# Exercise requirements
In the scheduling model description below, what does the objective function seek to minimize?

# Given text
The objective function (1) seeks to minimize the total completion time of the A-jobs. Constraint set (2) guarantees that each A-job is assigned exactly to one position on exactly one machine. Constraint set (3) ensures that each B-job is either assigned exactly to one position on exactly one machine or scheduled as tardy. Constraint set (4) relays that there is at most one job scheduled at each position on a machine. Constraint (5) ensures that the weighted number of tardy B-jobs does not exceed the limit bound \(V^B\). Constraint set (6) defines the completion times for the A-jobs. Constraint set (7) guarantees that if a B-job is scheduled on a machine, then this job will be completed before or on its due date and is therefore considered on time, which becomes redundant when \(x_{jr}^i=1\) incorporates a very large positive number M. Constraint set (8) guarantees that if one is job assigned to the \((r+1)\)th position on a machine, then the rth position on the machine must have a job. In other words, we do not allow empty positions between two jobs. Constraint set (9) specifies the nonnegativity of \(C_j\) and sets up the binary restrictions for \(U_j\) and \(x_{jr}^i\).

# Extracted material
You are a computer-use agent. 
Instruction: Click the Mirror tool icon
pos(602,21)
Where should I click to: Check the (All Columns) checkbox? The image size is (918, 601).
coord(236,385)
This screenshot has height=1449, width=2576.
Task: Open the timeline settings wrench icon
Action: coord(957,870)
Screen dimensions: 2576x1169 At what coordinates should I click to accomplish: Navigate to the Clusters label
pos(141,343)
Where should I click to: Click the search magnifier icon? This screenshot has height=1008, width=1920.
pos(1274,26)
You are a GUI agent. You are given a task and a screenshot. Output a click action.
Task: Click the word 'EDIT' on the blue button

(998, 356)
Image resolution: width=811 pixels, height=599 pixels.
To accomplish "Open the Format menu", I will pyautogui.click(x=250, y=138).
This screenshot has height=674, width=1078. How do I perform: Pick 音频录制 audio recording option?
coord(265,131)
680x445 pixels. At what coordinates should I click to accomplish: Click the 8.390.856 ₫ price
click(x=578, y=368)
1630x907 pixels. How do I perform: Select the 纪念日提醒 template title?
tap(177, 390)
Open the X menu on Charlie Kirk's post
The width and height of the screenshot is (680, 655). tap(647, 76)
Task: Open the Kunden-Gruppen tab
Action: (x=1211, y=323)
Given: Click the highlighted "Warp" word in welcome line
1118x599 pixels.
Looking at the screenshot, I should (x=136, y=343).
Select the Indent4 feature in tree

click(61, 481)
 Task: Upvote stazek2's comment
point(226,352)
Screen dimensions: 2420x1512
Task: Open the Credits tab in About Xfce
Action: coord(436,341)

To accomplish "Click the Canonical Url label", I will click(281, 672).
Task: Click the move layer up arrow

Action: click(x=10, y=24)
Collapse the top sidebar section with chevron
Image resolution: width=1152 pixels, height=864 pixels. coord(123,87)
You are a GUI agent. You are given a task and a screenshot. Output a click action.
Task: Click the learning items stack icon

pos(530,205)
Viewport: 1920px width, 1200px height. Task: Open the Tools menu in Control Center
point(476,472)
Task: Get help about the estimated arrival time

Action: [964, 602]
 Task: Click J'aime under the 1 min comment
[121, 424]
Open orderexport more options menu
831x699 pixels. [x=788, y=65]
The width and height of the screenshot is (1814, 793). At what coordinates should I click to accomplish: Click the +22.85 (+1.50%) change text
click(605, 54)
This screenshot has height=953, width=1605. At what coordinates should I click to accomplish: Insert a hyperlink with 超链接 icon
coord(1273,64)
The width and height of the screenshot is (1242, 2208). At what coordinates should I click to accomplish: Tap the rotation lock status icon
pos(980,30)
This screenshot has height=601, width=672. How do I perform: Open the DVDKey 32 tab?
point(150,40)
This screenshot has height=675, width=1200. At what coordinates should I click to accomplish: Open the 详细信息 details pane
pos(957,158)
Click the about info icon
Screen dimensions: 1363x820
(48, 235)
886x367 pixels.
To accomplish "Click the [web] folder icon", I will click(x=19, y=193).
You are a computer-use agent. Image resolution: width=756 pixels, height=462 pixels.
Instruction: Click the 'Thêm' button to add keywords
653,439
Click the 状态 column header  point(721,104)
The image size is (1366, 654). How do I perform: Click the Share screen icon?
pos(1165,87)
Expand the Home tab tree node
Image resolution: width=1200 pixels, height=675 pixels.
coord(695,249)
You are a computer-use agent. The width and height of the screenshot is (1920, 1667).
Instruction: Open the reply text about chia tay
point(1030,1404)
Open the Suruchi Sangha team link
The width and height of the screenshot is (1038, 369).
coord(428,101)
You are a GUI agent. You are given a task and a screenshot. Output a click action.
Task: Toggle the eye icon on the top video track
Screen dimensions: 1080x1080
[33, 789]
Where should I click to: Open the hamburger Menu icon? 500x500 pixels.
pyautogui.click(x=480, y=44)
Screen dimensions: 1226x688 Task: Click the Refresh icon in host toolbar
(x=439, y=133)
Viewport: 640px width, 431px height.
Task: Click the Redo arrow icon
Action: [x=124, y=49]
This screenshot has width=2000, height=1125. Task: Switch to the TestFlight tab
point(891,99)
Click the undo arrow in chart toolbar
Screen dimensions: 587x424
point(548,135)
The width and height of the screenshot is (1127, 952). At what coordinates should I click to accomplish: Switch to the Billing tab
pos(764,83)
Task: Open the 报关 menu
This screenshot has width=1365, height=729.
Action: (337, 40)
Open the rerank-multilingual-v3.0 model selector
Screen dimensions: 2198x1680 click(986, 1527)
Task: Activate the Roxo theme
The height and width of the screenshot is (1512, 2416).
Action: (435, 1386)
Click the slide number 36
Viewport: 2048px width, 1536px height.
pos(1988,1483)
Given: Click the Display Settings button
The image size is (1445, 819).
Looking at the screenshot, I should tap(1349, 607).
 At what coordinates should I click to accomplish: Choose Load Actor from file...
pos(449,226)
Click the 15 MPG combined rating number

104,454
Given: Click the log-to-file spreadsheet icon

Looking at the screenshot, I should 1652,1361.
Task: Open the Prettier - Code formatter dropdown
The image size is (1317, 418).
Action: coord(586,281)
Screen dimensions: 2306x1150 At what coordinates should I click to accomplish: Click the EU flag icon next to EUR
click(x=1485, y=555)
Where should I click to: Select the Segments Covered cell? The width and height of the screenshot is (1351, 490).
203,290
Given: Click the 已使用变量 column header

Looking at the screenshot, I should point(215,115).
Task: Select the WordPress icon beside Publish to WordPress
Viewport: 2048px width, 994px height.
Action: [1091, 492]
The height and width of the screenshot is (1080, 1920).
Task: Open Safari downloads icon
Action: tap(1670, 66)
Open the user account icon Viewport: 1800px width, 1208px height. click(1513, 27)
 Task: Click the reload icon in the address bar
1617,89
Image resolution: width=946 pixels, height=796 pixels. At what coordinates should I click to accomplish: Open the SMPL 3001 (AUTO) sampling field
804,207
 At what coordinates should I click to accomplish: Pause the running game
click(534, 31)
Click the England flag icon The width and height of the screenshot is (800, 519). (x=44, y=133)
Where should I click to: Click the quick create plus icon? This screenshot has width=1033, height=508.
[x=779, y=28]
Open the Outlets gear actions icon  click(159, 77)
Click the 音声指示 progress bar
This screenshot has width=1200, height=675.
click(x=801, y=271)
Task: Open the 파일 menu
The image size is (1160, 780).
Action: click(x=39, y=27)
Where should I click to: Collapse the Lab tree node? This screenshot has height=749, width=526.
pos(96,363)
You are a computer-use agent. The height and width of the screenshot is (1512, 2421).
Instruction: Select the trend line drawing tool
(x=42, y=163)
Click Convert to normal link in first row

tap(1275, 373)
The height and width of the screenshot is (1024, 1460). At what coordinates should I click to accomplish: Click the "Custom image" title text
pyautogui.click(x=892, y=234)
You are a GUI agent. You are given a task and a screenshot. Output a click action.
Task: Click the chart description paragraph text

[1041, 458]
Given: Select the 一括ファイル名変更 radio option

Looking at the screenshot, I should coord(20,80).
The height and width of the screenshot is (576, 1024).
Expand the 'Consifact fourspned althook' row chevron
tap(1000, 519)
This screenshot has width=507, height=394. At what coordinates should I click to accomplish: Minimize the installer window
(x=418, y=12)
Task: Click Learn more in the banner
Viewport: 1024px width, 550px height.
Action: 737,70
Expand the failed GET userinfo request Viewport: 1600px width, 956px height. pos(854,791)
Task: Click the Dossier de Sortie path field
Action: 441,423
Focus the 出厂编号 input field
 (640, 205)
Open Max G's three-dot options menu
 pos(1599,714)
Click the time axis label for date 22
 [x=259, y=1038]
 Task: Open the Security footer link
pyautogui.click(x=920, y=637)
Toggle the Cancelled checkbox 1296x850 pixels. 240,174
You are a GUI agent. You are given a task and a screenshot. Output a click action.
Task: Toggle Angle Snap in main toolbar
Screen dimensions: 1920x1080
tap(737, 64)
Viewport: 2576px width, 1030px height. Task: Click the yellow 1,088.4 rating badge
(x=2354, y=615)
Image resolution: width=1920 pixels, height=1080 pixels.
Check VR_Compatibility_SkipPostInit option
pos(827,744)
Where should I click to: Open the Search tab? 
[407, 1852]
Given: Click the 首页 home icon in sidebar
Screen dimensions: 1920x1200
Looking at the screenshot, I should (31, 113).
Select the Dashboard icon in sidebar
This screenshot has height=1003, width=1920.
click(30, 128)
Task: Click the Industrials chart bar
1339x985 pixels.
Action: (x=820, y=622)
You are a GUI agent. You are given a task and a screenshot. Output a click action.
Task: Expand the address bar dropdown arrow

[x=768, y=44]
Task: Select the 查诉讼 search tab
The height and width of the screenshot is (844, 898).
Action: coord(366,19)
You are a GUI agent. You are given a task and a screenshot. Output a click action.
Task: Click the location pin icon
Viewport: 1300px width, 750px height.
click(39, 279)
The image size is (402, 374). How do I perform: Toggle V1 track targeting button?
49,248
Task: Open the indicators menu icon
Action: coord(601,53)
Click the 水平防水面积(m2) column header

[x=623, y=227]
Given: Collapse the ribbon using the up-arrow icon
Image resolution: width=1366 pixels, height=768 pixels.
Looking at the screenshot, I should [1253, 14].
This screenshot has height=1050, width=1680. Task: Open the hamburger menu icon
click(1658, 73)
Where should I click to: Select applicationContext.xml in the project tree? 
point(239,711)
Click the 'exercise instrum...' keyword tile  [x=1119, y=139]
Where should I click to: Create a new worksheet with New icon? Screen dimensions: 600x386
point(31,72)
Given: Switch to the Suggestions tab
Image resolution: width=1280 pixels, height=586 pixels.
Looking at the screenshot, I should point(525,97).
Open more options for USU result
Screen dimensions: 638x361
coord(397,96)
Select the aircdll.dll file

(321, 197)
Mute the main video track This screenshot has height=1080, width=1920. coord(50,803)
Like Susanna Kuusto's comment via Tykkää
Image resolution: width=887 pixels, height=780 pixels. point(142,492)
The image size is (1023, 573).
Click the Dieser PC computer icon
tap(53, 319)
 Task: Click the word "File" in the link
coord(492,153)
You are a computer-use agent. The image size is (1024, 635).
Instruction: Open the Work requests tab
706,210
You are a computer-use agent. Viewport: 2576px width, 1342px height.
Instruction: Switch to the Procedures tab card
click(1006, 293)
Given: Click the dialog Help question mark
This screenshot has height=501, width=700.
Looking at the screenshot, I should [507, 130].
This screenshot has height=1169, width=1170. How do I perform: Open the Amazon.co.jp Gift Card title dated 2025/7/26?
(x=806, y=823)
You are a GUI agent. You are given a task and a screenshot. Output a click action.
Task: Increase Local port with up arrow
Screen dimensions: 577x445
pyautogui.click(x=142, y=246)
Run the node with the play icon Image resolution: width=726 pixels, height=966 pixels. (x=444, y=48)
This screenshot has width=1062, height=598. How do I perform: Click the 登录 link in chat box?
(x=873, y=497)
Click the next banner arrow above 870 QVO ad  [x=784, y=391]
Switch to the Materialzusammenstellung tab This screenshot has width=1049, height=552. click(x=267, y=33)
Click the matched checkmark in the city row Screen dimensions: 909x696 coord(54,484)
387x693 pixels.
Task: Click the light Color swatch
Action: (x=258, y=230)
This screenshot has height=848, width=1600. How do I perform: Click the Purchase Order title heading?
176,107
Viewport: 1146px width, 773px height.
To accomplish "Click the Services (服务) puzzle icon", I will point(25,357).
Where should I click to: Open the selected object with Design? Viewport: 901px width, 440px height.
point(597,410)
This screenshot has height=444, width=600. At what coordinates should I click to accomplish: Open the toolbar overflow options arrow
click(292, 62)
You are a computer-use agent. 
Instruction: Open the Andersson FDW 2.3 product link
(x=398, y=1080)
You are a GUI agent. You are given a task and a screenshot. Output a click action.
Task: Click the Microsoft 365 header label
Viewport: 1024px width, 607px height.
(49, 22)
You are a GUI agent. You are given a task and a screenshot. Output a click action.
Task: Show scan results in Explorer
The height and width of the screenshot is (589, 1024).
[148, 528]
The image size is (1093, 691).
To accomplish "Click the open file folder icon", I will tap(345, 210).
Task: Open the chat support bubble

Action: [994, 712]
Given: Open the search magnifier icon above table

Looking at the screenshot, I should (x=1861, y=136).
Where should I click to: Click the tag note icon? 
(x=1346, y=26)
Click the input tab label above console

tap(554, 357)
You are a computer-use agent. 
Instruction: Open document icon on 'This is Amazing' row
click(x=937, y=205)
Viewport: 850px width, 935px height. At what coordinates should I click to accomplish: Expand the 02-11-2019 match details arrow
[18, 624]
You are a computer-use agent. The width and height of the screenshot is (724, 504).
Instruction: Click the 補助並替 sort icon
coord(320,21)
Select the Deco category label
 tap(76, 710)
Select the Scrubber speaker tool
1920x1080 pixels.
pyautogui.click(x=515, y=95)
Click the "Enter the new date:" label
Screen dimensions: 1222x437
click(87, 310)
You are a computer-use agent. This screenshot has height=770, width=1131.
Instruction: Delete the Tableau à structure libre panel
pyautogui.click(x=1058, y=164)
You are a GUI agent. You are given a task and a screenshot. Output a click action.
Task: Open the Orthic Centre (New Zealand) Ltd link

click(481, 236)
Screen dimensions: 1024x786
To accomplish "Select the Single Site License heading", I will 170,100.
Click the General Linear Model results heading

# Result of the task
The total completion time of the A-jobs.